At Data Center World, Devon Ackerman, managing director of cybersecurity and investigations at the corporate investigation and risk consulting firm Kroll, gave a talk on Cyber Threats and Trends, State of the Hack. He identified five tiers, or types of bad actors, that cause IT security professionals grief. Ackerman should know what he's talking about. Before teaming up with Kroll, he spent years fighting cyber crime with the FBI.
1. Hacktivists: These are the guys and gals normally associated with the moniker Anonymous and Guy Fawkes masks. Although a lot of these folks are something of whizzes when it come to hacking and cracking, Ackerman pointed out that in recent times they've been adding to their bag of tricks by learning from nation state actors (see below).
Mostly the hacktivists are motivated by a degree of save-the-world activism -- plus they like to thumb their noses at the establishment to tell them "your security sucks."

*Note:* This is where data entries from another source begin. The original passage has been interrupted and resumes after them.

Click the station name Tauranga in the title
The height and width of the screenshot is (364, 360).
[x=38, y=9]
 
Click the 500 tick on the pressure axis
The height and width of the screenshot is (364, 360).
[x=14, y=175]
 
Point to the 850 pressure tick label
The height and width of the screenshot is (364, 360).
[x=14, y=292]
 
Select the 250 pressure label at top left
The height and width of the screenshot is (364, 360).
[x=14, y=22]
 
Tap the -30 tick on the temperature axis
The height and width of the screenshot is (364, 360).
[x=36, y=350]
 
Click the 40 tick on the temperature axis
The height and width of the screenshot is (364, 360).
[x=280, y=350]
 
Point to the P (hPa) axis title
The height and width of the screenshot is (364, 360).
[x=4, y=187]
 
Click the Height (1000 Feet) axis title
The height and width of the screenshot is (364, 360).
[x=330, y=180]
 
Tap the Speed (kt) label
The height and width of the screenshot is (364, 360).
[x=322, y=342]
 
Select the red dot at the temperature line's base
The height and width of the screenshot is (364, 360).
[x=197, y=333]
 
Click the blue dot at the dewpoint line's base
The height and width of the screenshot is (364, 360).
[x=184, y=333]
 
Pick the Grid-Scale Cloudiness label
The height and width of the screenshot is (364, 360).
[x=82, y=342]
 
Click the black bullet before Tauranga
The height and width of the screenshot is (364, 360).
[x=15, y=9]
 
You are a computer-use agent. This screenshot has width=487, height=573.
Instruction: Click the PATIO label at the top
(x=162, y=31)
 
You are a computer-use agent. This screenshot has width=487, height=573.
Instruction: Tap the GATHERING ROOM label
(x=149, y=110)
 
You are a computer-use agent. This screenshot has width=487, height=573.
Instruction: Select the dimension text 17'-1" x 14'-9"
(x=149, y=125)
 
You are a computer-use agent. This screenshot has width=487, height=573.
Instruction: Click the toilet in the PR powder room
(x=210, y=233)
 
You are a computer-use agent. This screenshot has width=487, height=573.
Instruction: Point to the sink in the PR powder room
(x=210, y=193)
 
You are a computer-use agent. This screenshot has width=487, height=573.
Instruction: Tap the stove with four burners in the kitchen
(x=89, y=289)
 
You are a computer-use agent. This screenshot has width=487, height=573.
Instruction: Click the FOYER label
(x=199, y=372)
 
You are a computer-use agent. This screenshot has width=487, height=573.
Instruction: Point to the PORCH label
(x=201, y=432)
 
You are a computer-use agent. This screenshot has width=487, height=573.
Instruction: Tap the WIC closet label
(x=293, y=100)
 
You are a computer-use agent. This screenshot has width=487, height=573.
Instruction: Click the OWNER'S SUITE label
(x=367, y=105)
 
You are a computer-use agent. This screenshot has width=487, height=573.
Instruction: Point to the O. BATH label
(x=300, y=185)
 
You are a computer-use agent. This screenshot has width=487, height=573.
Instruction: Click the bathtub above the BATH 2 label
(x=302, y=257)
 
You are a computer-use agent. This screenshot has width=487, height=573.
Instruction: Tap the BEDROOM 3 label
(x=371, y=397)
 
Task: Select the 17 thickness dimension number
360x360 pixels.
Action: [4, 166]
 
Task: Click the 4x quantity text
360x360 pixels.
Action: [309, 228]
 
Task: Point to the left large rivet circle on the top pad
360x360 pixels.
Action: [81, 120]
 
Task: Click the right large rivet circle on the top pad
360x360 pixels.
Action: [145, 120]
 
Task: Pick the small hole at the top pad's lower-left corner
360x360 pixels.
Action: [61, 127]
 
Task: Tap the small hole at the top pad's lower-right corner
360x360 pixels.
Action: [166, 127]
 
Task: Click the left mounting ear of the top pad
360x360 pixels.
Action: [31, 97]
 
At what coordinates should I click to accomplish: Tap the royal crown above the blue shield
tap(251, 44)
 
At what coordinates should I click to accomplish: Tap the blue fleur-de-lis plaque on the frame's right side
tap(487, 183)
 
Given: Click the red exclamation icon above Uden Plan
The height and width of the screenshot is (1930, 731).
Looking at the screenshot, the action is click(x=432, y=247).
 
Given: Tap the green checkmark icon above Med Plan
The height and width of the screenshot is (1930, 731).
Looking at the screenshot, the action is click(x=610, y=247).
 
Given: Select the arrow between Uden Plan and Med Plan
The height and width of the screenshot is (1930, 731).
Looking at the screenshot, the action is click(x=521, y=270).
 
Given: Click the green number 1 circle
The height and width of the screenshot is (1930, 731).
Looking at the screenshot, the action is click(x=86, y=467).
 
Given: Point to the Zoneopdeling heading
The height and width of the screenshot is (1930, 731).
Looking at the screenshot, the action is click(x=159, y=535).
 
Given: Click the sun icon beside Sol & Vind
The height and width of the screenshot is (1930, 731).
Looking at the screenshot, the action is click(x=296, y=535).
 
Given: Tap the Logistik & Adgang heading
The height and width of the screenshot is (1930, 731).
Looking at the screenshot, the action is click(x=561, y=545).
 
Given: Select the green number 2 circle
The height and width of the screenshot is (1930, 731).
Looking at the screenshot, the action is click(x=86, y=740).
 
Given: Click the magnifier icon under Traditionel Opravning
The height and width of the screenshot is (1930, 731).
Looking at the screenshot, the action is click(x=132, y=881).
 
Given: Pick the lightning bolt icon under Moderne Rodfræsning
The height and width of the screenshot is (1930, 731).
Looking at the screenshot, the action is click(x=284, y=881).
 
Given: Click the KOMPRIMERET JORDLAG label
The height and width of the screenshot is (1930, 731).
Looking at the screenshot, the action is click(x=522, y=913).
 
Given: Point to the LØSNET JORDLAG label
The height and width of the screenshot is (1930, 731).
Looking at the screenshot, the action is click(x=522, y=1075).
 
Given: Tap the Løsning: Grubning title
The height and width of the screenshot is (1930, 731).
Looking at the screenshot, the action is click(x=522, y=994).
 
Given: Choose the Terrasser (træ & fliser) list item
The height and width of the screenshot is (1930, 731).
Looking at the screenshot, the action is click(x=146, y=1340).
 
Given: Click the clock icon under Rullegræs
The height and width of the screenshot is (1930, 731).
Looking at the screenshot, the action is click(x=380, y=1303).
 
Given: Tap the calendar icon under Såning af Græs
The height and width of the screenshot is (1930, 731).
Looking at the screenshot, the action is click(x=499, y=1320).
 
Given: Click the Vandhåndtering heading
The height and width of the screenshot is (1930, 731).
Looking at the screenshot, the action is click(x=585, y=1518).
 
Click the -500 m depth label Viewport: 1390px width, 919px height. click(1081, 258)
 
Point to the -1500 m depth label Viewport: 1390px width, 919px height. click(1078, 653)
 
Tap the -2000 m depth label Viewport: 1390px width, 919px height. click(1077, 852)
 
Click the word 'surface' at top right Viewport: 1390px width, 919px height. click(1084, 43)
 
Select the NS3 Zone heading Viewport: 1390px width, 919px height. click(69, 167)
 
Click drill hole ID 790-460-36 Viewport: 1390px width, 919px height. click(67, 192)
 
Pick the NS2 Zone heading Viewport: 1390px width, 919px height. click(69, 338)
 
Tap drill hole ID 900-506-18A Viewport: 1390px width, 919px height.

2. Espionage: This is the the stealing of secrets, whether those secrets be held by governments or corporations. Oddly, often the spying done on corporations is done by governments, trying to help native grown businesses gain an upper hand.
3. Organized Crime Groups: These days, criminals trying to make a dishonest buck in the cyberworld, have been getting back to basics with plain old fashioned email phishing routines. Why? Because it's cheap and effective, considering that emails don't require the cost of a stamp. In countries where the average wage is measured in pennies and dimes, the occasional win keeps beans on the table.
4. Terrorists: We're not talking about blowing up bridges or maiming innocent populations here. This is the type of terrorism that often ends up with sites being defaced and the like. According to Ackerman: "They're interested in advancing their particular religious or political views."
5. Nation State Actors: This is where it gets scary. Did you know that just before the Russians invaded Crimea in 2014 that a DDOS attack rendered the phone service being used by Ukrainian officials useless? The country being blamed for that attack are now deemed responsible for fake news.
Which of these tiers is most problematic? When asked, Ackerman said he'd put organized crime first, closely followed by nation state actors.